International career^{‡}
- 2023–: Cyprus / 21 / (0)

= Anderson Correia (footballer) =

Cypriot footballer (born 1991)

Anderson Correia de Barros (born 6 May 1991), commonly known as Anderson Correia (Άντερσον Κορέια), is a professional footballer who plays as a left-back for Cypriot First Division club Aris Limassol. Born in Brazil, he represents Cyprus at international level.

== Career ==
Born in São Paulo, Correia career started in Esporte Clube Santo André, competing for the Ramalhão side for only two seasons, before moving on to the larger Paulista Futebol Clube in the Campeonato Paulista in another two-year spell.

He then passed through Campeonato Gáucho, playing for Sport Club São Paulo in Rio Grande do Sul in 2014.

===Boavista===
On 2 July 2014, Correia joined Boavista in the Portuguese league, signing a three-year deal with the Axadrezados.
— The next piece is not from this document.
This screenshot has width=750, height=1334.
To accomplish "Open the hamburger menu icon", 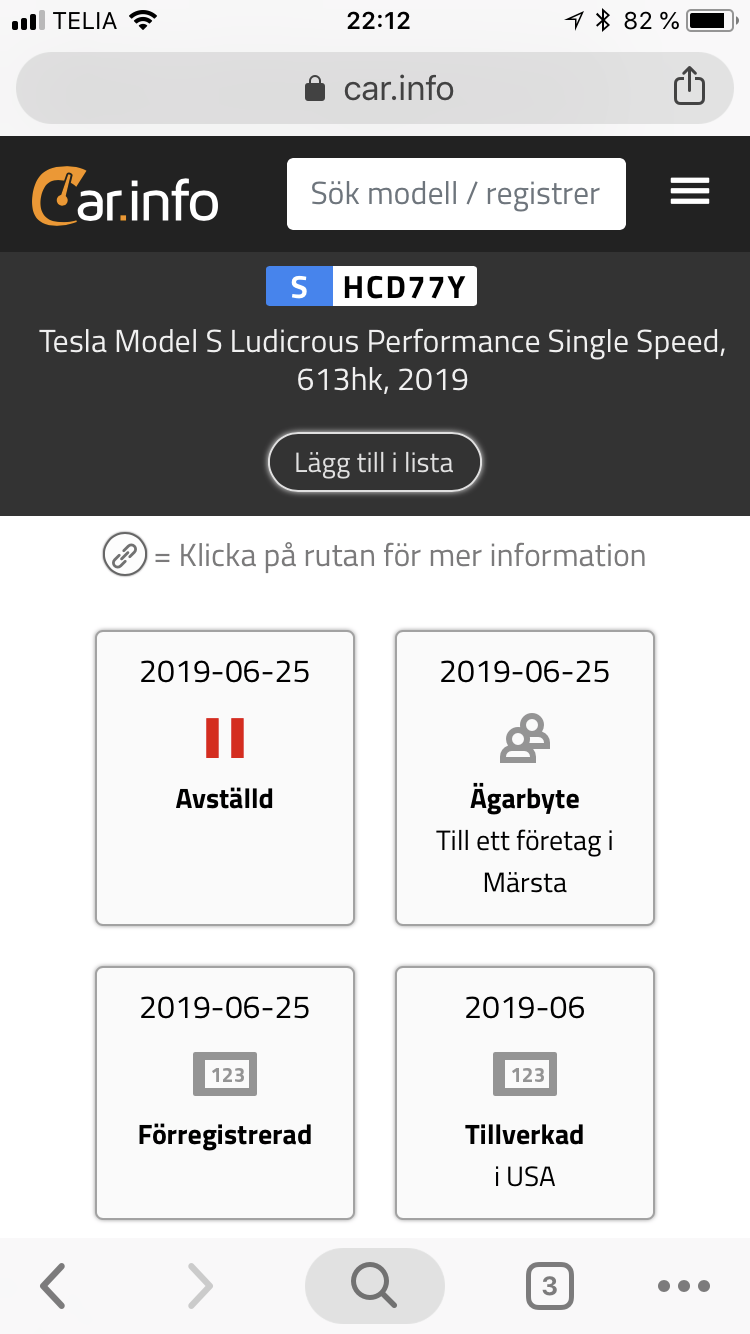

He made his professional debut on 17 August 2014, in a match against Braga.

===Nea Salamina===
On 15 June 2017, Correia joined Nea Salamina in the Cypriot First Division, signing a three-year deal until the summer of 2020.

===Anorthosis Famagusta===
On 19 June 2020, Anorthosis Famagusta announced that the Correia sign a three-year contract until the summer 2023.

On 30 December 2022, Correia extended his contract with Anorthosis for three-year, running until 31 May 2026.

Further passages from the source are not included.